Insomma, l’ombra del gol degli alabardati sembrava sospesa come una mannaia sulla testa dei rosanero, tali e tanti erano gli affondo di De Luca & Co., contenuti a sudor di sangue dal trio Luperini, Dall’Oglio e De Rose, nonché dalle corse all’indietro dei vari Valente, Floriano e, perfino, di Brunori. Che, comunque, si batteva come un leone, anche se doveva tornare indietro, rubar palla come un mediano e ripartire come un incursore. Così facendo, riusciva ad impegnare due volte Offredi nelle sue due vere parate della serata.

Quando , poi, alla mezzora, sull’ennesimo corner, impattava di testa e segnava il gol del vantaggio il subentrato Litteri, per un istante, ch’è sembrato un’eternità, è sceso il gelo sugli spalti gremiti del Barbera. E il cuore di chi scrive s’è rintanato in un angolino e pulsava così forte che sembrava volesse schizzar fuori dal petto E, a quel punto, finalmente, Baldini s’è deciso di fare entrare Soleri, ch’è sembrato subito un gladiatore in cerca di giustizia. Alla strapotenza fisica degli avversari ha opposto la sua, si è trascinato dietro i compagni ben oltre la metà campo… Fino al pareggio all’ultimo istante del recupero, quando ormai s’era tutti convinti di passare il turno per … il rotto della cuffia.

N.B. Prima di chiudere mi tocca registrare un fatto increscioso di cui s’è reso “protagonista”  il portiere giuliano Offredi che, per recuperare un pallone finito altre il fondo, ha strattonato violentemente un ragazzino-raccattapalle, buttandolo per terra. L’arbitro non se n’è accorto, ma dalla Curva Sud è piovuto di tutto bottigliette ( e quant’altro) in campo.   
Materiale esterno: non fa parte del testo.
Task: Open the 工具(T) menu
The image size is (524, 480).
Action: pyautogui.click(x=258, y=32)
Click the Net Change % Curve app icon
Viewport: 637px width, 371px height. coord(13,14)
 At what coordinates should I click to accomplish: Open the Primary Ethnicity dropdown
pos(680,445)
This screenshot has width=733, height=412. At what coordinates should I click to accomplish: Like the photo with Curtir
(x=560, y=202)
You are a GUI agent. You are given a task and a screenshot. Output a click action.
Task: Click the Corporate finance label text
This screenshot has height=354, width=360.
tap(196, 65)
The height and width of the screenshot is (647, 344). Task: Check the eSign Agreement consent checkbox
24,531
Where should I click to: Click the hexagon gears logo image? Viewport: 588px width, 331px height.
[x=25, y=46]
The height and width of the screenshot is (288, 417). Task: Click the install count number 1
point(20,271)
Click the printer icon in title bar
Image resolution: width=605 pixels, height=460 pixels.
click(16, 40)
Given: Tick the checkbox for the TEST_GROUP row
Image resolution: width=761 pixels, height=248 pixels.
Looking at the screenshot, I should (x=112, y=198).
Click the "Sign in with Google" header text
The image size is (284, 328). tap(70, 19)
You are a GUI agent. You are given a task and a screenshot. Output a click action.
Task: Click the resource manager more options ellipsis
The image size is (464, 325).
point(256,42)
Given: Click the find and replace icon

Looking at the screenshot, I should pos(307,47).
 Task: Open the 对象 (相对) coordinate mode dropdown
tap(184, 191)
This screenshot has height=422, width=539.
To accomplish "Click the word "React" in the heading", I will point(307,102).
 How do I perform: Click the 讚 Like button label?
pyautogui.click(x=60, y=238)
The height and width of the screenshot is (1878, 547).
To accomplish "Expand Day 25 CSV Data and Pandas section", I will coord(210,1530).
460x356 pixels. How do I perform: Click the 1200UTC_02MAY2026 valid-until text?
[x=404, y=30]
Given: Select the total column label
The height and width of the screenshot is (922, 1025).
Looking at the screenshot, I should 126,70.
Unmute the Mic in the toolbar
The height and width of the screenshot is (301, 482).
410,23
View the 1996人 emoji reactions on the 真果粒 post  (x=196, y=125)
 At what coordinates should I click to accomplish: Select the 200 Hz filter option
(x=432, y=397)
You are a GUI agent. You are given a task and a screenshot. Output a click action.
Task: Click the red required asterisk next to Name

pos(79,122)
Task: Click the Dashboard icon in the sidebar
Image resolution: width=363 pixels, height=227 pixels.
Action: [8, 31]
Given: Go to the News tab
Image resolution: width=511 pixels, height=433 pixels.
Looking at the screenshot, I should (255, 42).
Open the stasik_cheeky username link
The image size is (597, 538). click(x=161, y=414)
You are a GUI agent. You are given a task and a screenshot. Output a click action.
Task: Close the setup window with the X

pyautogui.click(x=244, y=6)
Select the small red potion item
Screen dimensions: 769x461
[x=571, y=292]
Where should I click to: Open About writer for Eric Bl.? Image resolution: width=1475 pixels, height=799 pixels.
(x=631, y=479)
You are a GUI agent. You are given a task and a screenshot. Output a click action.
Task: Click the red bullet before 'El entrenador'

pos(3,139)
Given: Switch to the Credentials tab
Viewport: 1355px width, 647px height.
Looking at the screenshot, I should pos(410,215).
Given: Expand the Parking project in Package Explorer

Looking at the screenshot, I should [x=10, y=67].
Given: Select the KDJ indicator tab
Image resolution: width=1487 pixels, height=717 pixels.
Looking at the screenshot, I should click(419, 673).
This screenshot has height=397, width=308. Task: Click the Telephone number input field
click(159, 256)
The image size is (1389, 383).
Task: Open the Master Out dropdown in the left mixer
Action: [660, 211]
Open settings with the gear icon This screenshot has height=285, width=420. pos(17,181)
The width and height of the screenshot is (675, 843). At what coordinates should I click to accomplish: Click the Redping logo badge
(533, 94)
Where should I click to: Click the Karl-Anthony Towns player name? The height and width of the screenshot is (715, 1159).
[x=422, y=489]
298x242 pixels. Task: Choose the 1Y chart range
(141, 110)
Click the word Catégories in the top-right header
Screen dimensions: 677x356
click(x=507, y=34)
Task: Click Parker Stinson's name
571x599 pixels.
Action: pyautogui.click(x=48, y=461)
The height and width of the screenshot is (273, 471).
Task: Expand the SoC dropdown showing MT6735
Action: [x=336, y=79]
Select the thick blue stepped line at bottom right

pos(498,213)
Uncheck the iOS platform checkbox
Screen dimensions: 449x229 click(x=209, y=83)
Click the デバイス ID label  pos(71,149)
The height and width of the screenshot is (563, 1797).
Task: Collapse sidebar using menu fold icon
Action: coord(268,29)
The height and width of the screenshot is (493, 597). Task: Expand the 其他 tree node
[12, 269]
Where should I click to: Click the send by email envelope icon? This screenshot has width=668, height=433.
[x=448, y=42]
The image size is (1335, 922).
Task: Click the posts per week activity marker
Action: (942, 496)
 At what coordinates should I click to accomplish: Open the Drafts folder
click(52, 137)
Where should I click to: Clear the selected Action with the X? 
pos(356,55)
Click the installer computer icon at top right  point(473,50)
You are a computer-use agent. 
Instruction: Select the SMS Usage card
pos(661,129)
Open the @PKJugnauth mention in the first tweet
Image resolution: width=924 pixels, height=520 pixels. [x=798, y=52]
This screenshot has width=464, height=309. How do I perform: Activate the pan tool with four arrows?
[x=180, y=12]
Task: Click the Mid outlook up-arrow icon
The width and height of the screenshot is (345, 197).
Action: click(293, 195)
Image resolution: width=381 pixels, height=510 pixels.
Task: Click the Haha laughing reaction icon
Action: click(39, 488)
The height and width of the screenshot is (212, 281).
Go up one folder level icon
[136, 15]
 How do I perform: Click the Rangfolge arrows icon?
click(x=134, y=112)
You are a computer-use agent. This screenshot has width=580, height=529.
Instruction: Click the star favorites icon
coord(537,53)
Il Giornalista Benvenuto Caminiti che ci onora della Sua collaborazione al Quotidiano l’Italiano riceve la maglia rosanero per i suoi 41 (e passa) anni di vicinanza alla società

IL TABELLINO DI PALERMO – TRIESTINA :

PALERMO (4-2-3-1): Massolo; Buttaro, Lancini, Marconi, Crivello; De Rose, Dall’Oglio; Valente, Luperini, Floriano (83′ Soleri); Brunori. A disp.: Pelagotti, Giron, Accardi, Silipo, Somma, Odjer, Damiani, Fella, Perrotta, Felici, Doda. All. Baldini.

TRIESTINA (4-3-2-1): Offredi; Rapisarda, Volta, Ligi, Galazzi; Calvano, Crimi, Giorico (61′ Ala-Myllymaki); StClair (73′ Litteri), Procaccio (73′ Sarno, 86′ Giorno); De Luca (61′ Trotta). A disp.: Martinez, Baldi, Esposito, Iotti, Lopez, Iacovoni. All. Bucchi.

ARBITRO: Giordano di Novara (Pompei Poentini-Lencioni).

MARCATORI: 77′ Litteri, 96′ Luperini

NOTE: ammoniti Volta, Crimi, De Rose, Ligi, Brunori, Lancini, Galazzi, Litteri. Al 19′ Massolo para rigore a Procaccio. Spettatori circa 32.000.